邓茂浑身冰凉,看来管家是不会轻易放他走的。管家走后,邓茂试着推了推房门,房门纹丝不动,那个管家真的从外面落了锁。他吹熄了房里的蜡烛,装作睡下了,其实,他在房里团团转,一缕月色从窗户的缝隙中透过来,邓茂心里一动,打开了窗户,只见外面的地下银白一片,原是一个宽大的池子。从这里跑,看来是不可能了。
邓茂正要合上窗户想对策,这时,他看到打水池的那一边走过来一个人,那人端着个盆子,来到了池边。蹲下了,又拿出了一个棒槌,乒乒乓乓地洗起衣服来。邓茂眼珠子转了转,这个时候来这里洗衣服的肯定是丫环老妈子之类的人,而且肯定不得宠。他正想着,那个人又抽抽答答地哭了起来。
邓茂便开口问话了:“喂,你是谁呀?在这里哭什么呀?”邓茂怕人听见,把声音压得低低的。
那边的人答话了:“我叫王氏,是小少爷的乳娘。我们一家四口人全靠我在这里给小少爷喂奶挣钱度日子。丈夫身体差,常年患病,不能负重。我想到小少爷不能吃东西,要是他有个三长两短,我们一家也跟着全完了。”

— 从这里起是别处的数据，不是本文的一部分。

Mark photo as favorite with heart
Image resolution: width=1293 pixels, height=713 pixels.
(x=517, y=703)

邓茂听到这话,也起了恻隐之心,不过他想的还是如何让自己先脱身。于是,他又说道:“我是个医生,来这里是替小少爷看病的。这小少爷没病,不如我上你家,替你家男人看看?”要是这个女人同意,自己脱身就有望了,只要拿条小船来,或者就把木盆丢到水里,他邓茂也能脱身啊。

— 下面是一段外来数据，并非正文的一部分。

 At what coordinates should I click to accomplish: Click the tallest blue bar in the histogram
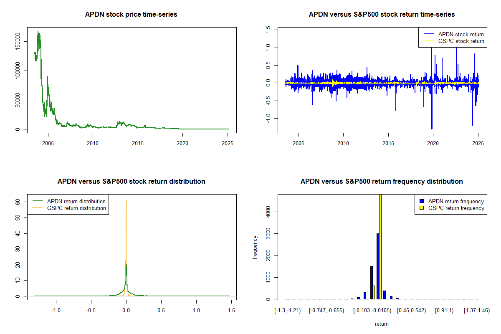tap(378, 266)
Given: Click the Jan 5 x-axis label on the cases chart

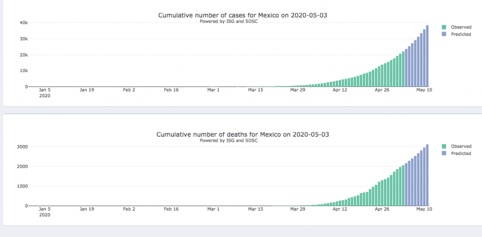Looking at the screenshot, I should pyautogui.click(x=45, y=90).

谁知那女人没有上钩,而是高兴地站起身来说道:“那好啊,你帮小少爷看,看好了小少爷,我家四个人也就有了活路了。小少爷没病,我也知道。其实那天下午我替他喂完奶后,带他到这里来玩,那青石板上有钉螺,他小手一摸,弄了一个到肚子里去了。我忙从他嘴里抢,可哪里还能抢得出来呢?然后,然后他就啼哭不止了。”
邓茂听到这里,出了一身冷汗。原来那小孩子是因为吞食了钉螺才弄成了这样,但他不是医生,就算弄清了病因,又如何能替他治病呢?邓茂正要再说那你先帮我离开这里,我再想办法,可是,他再向窗外看去,那个洗衣服的乳娘已经离开了。
第二天一早,管家把邓茂放了出来。此时的邓茂心里已想出了一个主意,不过顶不顶用他也不清楚,反正死马当活马医吧,现在出去问其他医生,管家是不可能答应他的。
管家冷冷地看着邓茂,问道:“你想了一夜,总该想出方子了吧?”邓茂点点头,他和管家一先一后地来到了张大忠面前,邓茂开口就让张大忠派人上集市买上几十只鹅和鸭来。张大忠一愣,不过他马上吩咐管家照办。管家冲着邓茂冷笑一声,转身出去了。
鹅鸭弄来后,邓茂又让管家将这些鹅鸭用绳子拴了脚,挂在一个木架上,倒悬过来,每只鹅和鸭的嘴巴下方都放一只海碗。鹅鸭倒挂久了,不断地流出黏黏的唾液来。邓茂把这些唾液倒在了一起,小心翼翼地抱起张指望,一点一点地用匙子喂了下去。
说来也怪,张指望不一会儿就睁开了眼睛,不过他已不再哭了,而是向他的母亲伸出手去,不断地撩母亲的衣襟。邓茂忙退了出去,管家也跟着出来了。
张大忠稍迟了一会儿才出来,他惊喜地向邓茂作了个揖,说道:“先生真是神医啊!管家,快去,快拿100两银子来,不,200两,我要好好地感谢这位邓先生,不,邓神医!”
邓茂手心里一直攥着把冷汗,直到这时,他才定下心来,大言不惭地说道:“哪里哪里,还是小少爷吉人天相啊。不过,也亏了我的这个妙方。”这哪里是什么妙方啊,而是邓茂看到池塘里的鹅鸭经常吞食钉螺,迫不得已,这才想出了这个主意,没想到居然奏效了。